Companies that invested heavily prior to the pandemic by leveraging data, digital experiences, and created great experiences for consumers were huge winners if they weren’t in an industry like travel are huge winners. Those companies that under-invested will realize the competitive advantage of brands that did invest, and will invest a lot more next year.
Merkle’s Imperatives Services, published for the past eight years, provide a guidebook to help businesses prepare for these types of strategies in the year ahead. The tumultuous year of 2020 gave the annually published imperatives a sharp focus on strategies that competitive organizations need to adopt in 2021 around customer experience.
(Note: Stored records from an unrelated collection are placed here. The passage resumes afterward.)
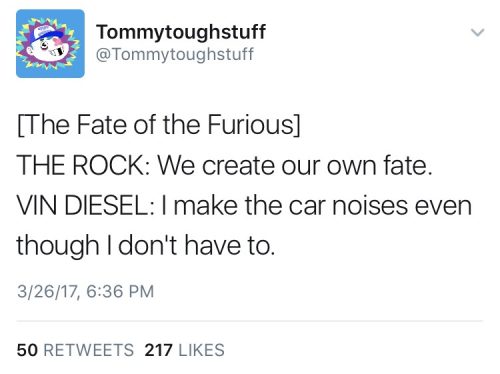This screenshot has height=374, width=500.
Task: Click THE ROCK dialogue line
Action: [225, 165]
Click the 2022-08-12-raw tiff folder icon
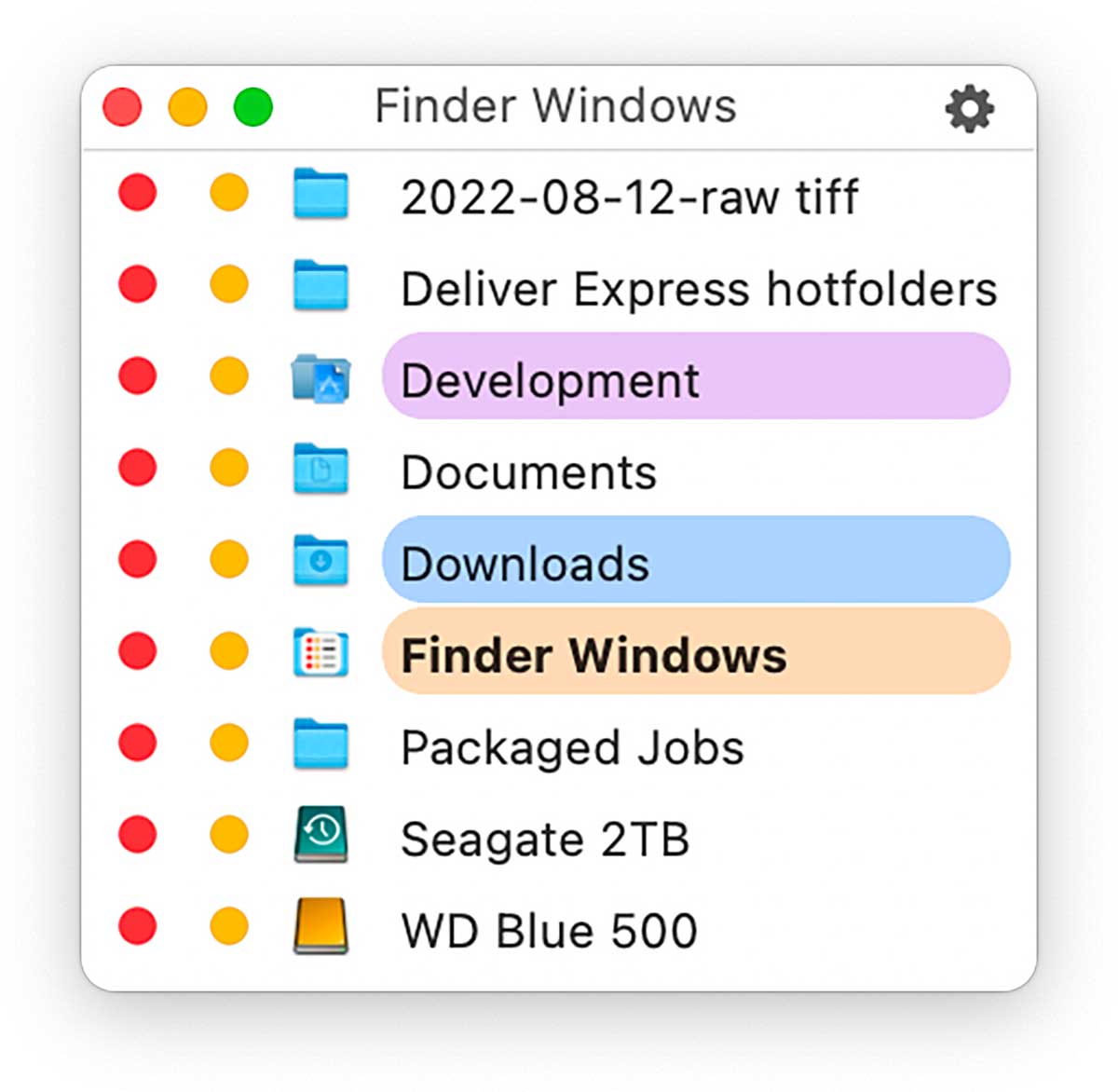 click(320, 194)
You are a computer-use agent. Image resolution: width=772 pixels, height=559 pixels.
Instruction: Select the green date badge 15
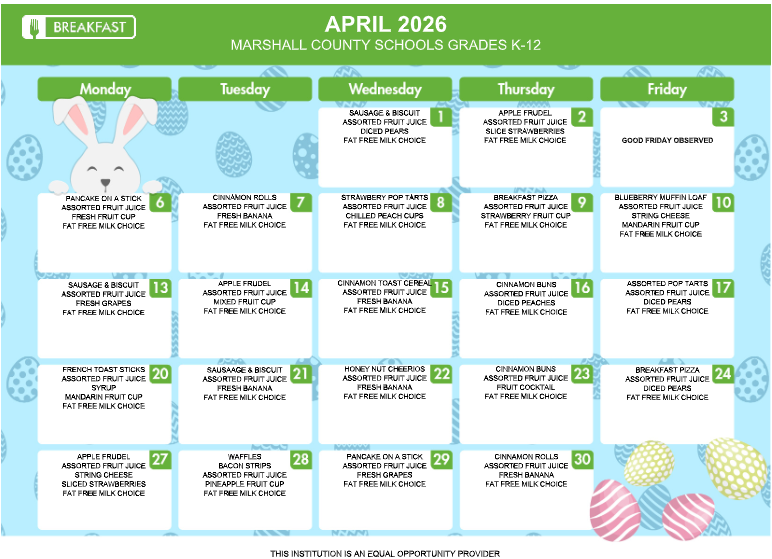440,288
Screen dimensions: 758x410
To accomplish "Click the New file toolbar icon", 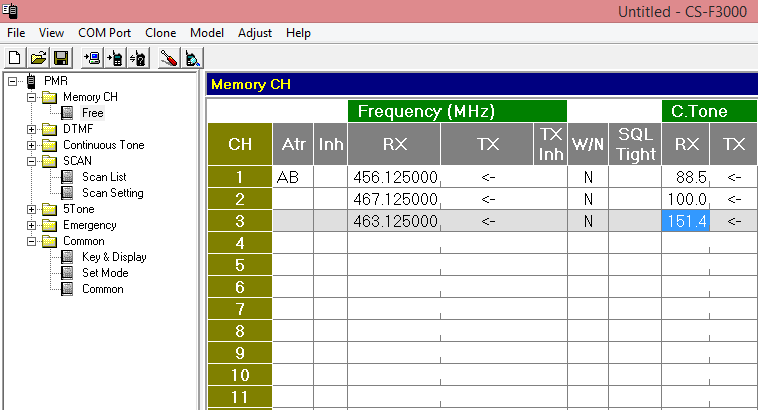I will click(x=15, y=58).
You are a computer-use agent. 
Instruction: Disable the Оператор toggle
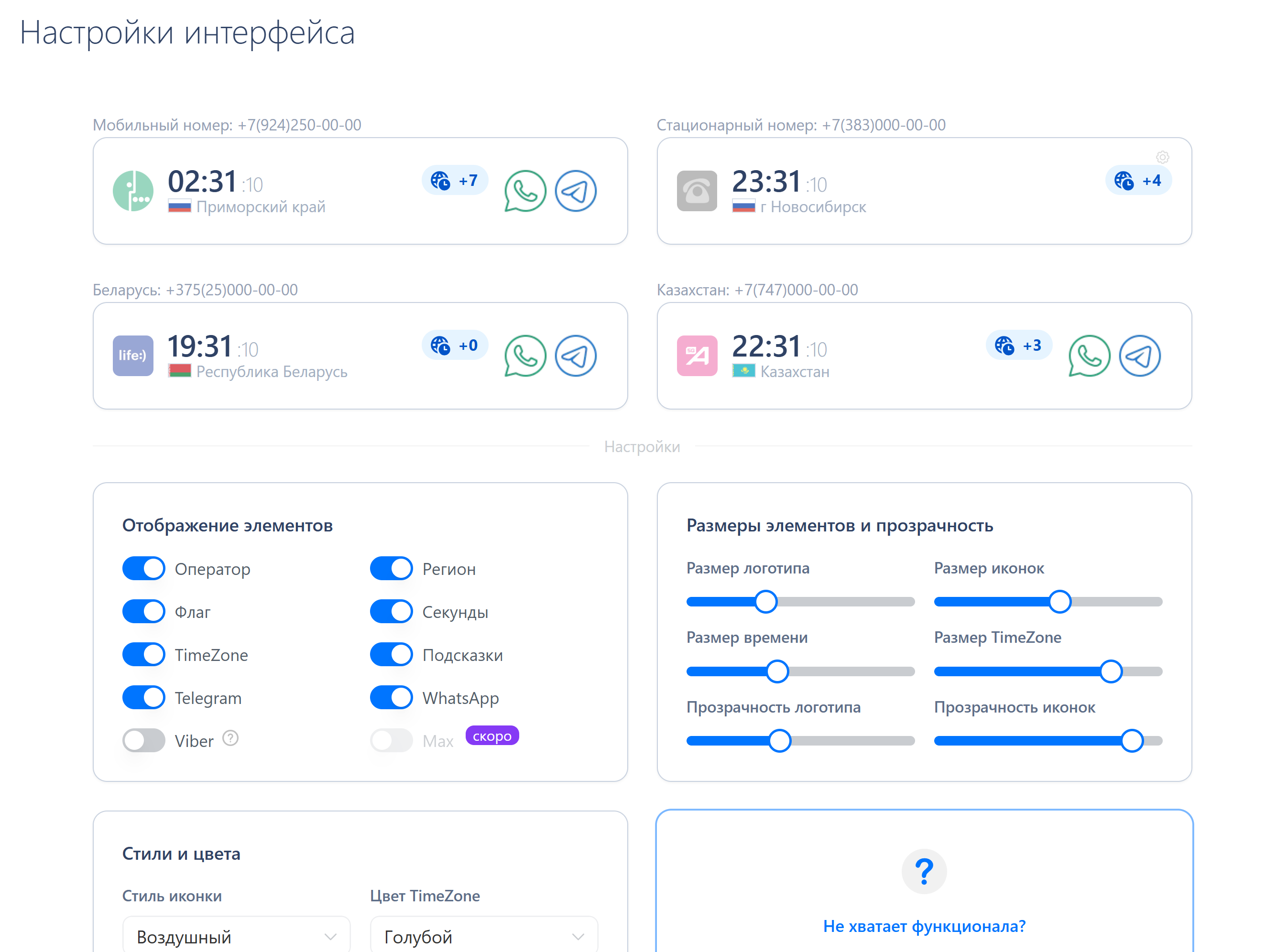[143, 569]
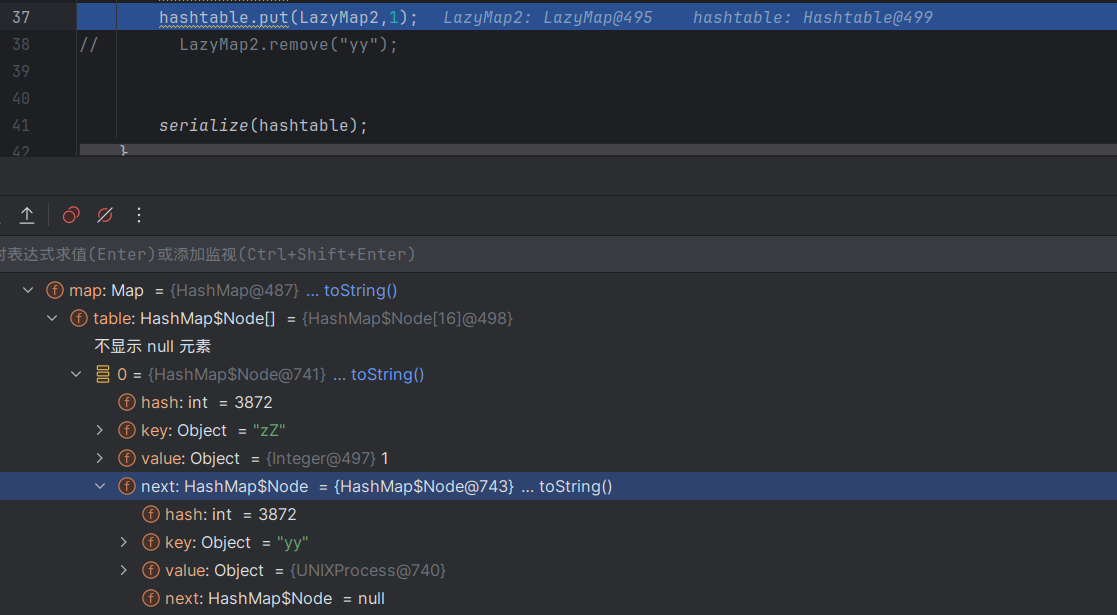This screenshot has width=1117, height=615.
Task: Click the Step Out arrow icon
Action: point(27,215)
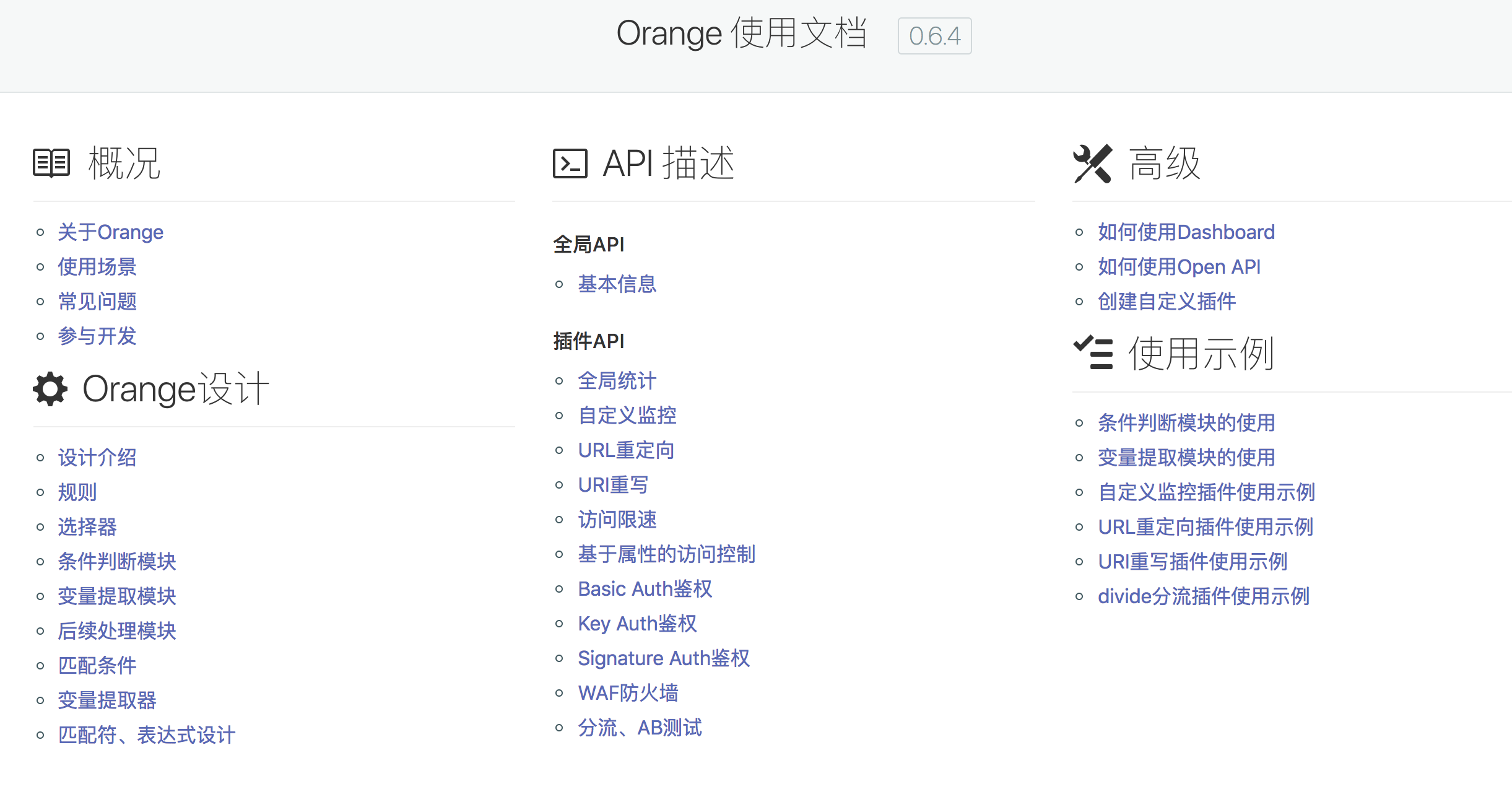Viewport: 1512px width, 789px height.
Task: Click the checklist icon beside 使用示例
Action: click(x=1093, y=353)
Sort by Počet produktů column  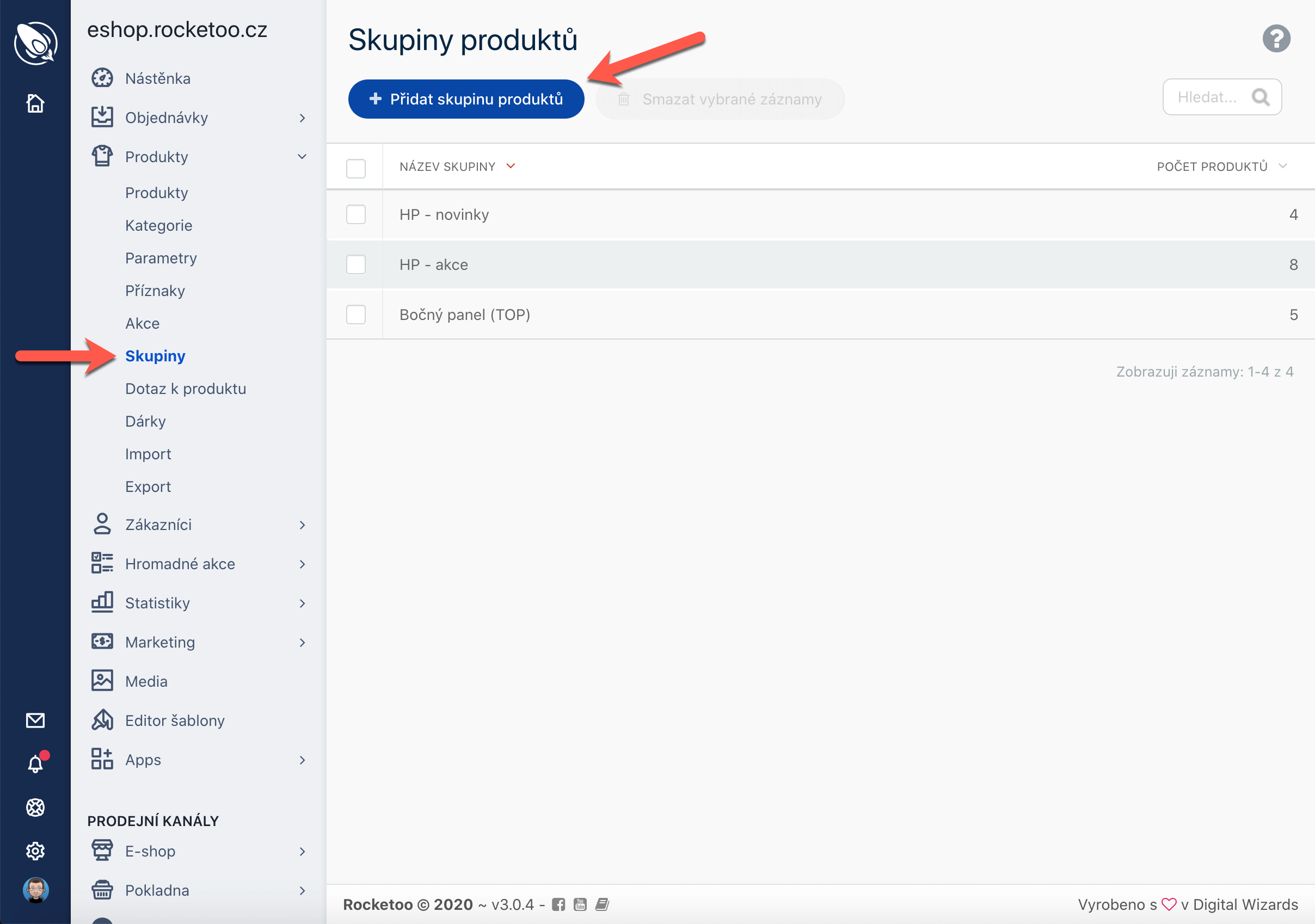[x=1213, y=167]
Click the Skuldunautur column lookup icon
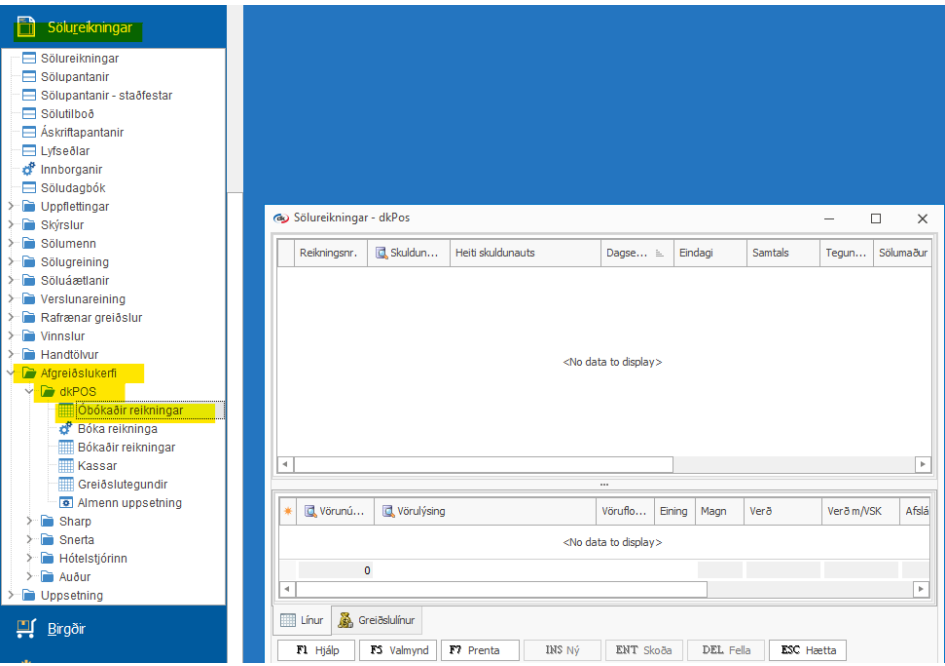Viewport: 945px width, 666px height. coord(382,253)
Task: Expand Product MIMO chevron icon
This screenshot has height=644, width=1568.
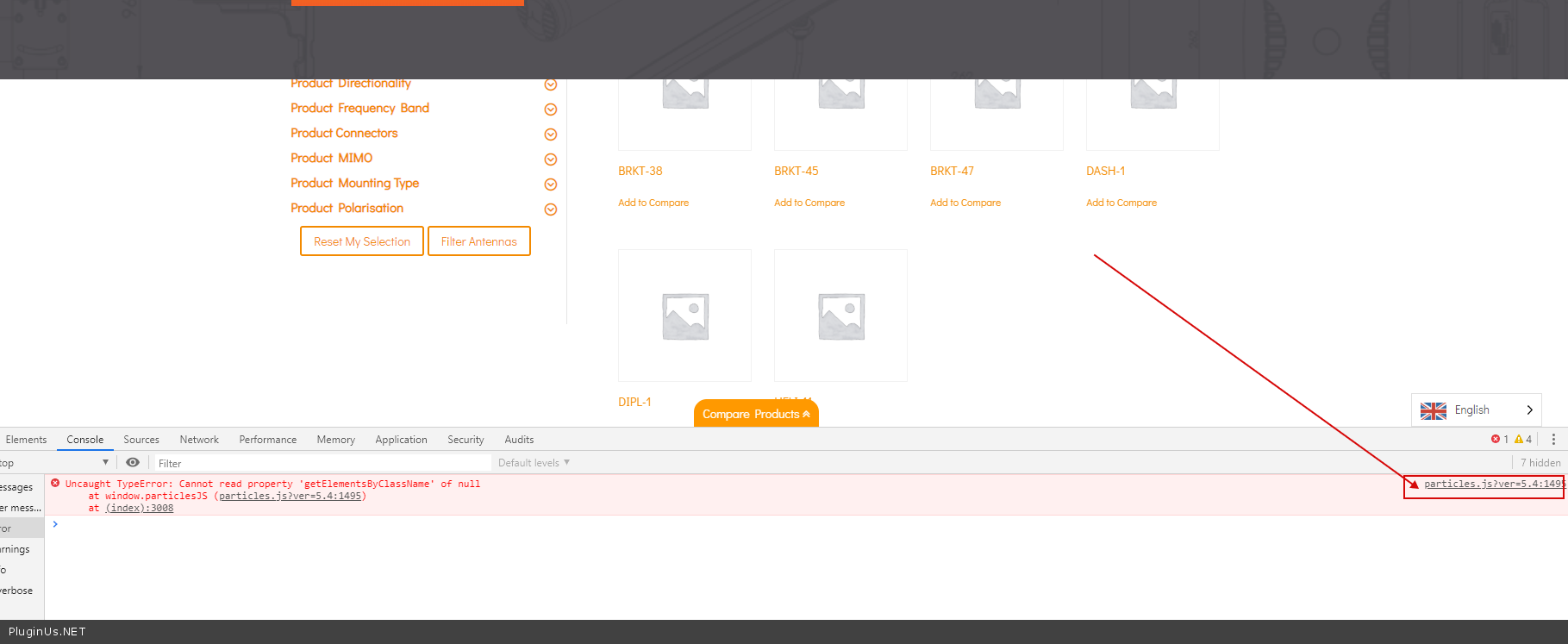Action: click(x=551, y=159)
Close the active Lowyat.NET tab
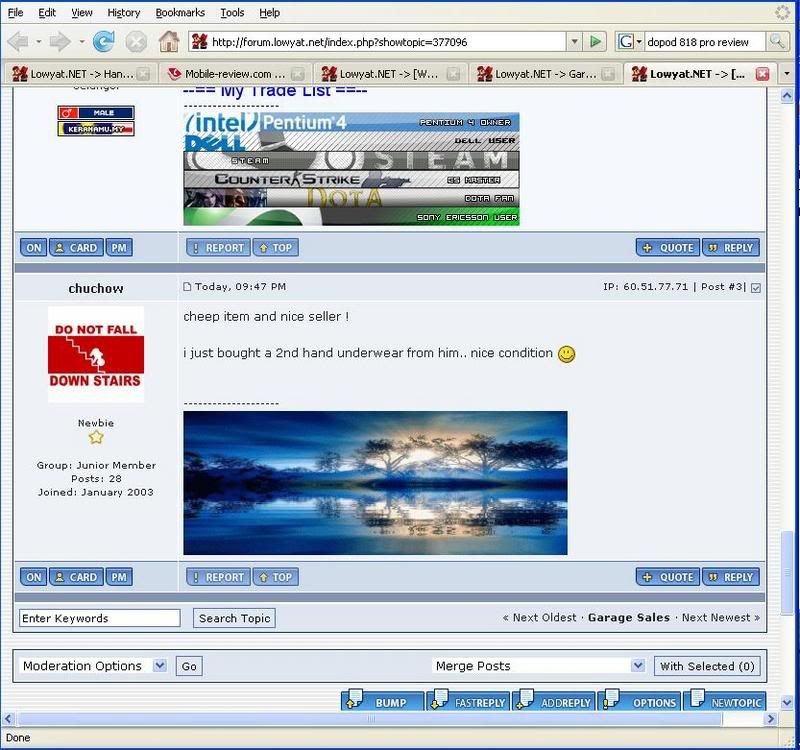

“Data transformation, digital transformation and organizational agility are the three imperatives companies must get right to deliver the complete customer experience,” said Craig Dempster, global CEO at Merkle. “We rebranded the imperative to reflect change.”
And rightfully so. The 2021 Customer Experience Imperatives — The Formula For Customer Experience Transformation — looks into customers, the most important asset, as well as data and technology advancements that are required to keep pace.
It’s no longer all about the CMO. This year’s Imperatives have expanded to become a guide for CMOs, CEOs, CTOs, CIOs, COOs—all those responsible for owning and maximizing the customer experience.
Customer lifetime value is one of the new key metrics the industry has begun to analyze to determine the value of a customer portfolio.
“Often we get stuck in campaign-related metrics, like how did this campaign perform and what was the response rate associated with it, or how much revenue or new sales the campaign drove,” he said. “All important metrics, but at the end of the day it’s about having a campaign portfolio of loyal customers in which you have significant share of wallet. The better portfolio, the better returns.”
Organizations need to use data to create the fuel that cultivates customer connections. As cloud technologies like Amazon Web Services, Google Cloud, and Microsoft Azure become enterprise-wide efficient data management platforms for customer experience data, he said, more data can be stored in real-time for customer interactions.
Previously, companies would build a siloed marketing database and have limited feeds coming into it.
Using cloud technology, the amount of data that companies can bring in becomes much greater.
As technology stacks like Salesforce and Adobe begin to integrate more of their services, this builds a unified toolset the data can flow into and greater frequency hit customer touchpoints.
The use of artificial intelligence and machine learning on top of that data allows more one-to-one interactions to learn in real-time rather than developed models that do not continually learn.
As brands and retailers experienced this year, consumers no longer think of shopping as “going to the store” — particularly thanks to mobile phones.
The imperative notes that it has become very important to break out of the previous ways of thinking about a linear path to purchase. An arc of expertise with specific capabilities is needed to ensure a brand or retailer possesses the tools required to meet the expectations of the modern consumer.
The most important point to remember is that digital transformation is not about putting digital first in a media plan, or about having a better website. And it doesn’t just happen because customers come to a website.
The imperative states that “the next wave of digital transformation is about business and operating transformation. It is thinking about new ways to meet your customers where they want to engage. It is about putting the customer’s motivations before the brand. And it is about being centered on delivering every experience in a way that is informed by what you know about a customer, is built to serve their needs, and is dynamic enough to pivot in a flash, when a customer needs change.”